- Developer: Apache Software Foundation
- Final release: 1.3.8 / March 23, 2018; 8 years ago
- Written in: Java
- Operating system: Cross-platform
- Standards: WS-BPEL, WSDL, SOAP, JBI
- Type: Workflow engine, Middleware
- License: Apache License 2.0
- Website: ode.apache.org
- Repository: ODE Repository

= Apache ODE =

Workflow engine software

Apache ODE (Apache Orchestration Director Engine) is a software coded in Java as a workflow engine to manage business processes which have been expressed in the Web Services Business Process Execution Language (WS-BPEL) via a website. It was made by the Apache Software Foundation and released in a stable format on March 23, 2018. The software principally communicates with one or more Web services, sending and receiving messages, manipulating data and handling exceptions (errors) as defined by any given process. The engine is capable of running both long and short living processes to coordinate all the services that make up a service or application (orchestration).

As of August 2019, development of the software has been discontinued, and the project has been moved into the Apache Attic.

==Communication==

WS-BPEL itself is based upon the XML language and includes a number of ways in which business processes can be expressed. These include conditional clauses, repeating loops, calls to web services and the exchange of messages. Where interfaces with web services are required, it makes use of Web Services Description Language (WSDL) to express them. Messages can be handled in a flexible way by reading either part or all of the message into variables, which can then be used for onward communication.
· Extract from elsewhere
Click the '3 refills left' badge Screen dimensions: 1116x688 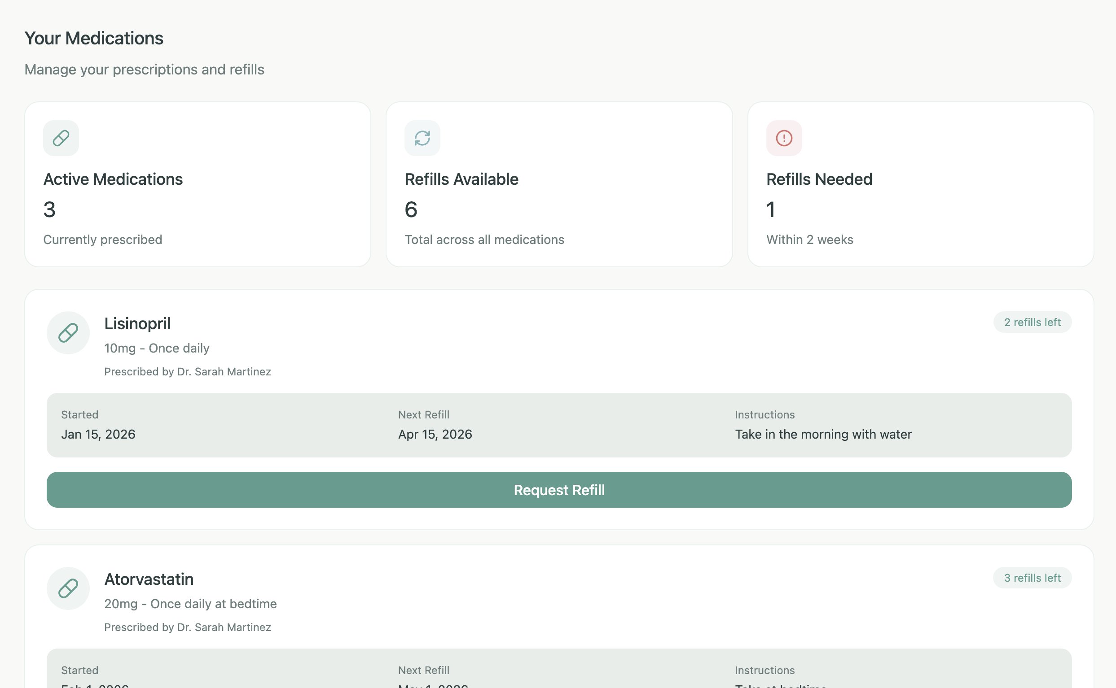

The engine has two communication layers, with which it interacts with the outside world:
- Apache Axis2 integration layer: supports the communication over Web services.
- Layer based on the JBI standard: supports communication via JBI messages.

==Features==
- Side-by-side support for both the WS-BPEL 2.0 OASIS standard and the legacy BPEL4WS 1.1 vendor specification.
- Support for Axis2 (Web Services http transport) and JBI standard (using ServiceMix).
- Support for the HTTP WSDL binding, allowing invocation of REST-style web services.
- Possibility to map process variables externally to a database table.
- High-level API to the engine that allows integrating the core with any communication layer.
- Hot-deployment of the processes.
- Compiled approach to BPEL that provides detailed analysis and validation at the command line or at deployment.
- Management interface for processes, instances and messages.

==Embedding==
Apache ODE is embedded in the Jboss projects RiftSaw (WS-BPEL 2.0 engine) and also in the follow-up Switchyard, which is a service delivery framework for service-oriented applications.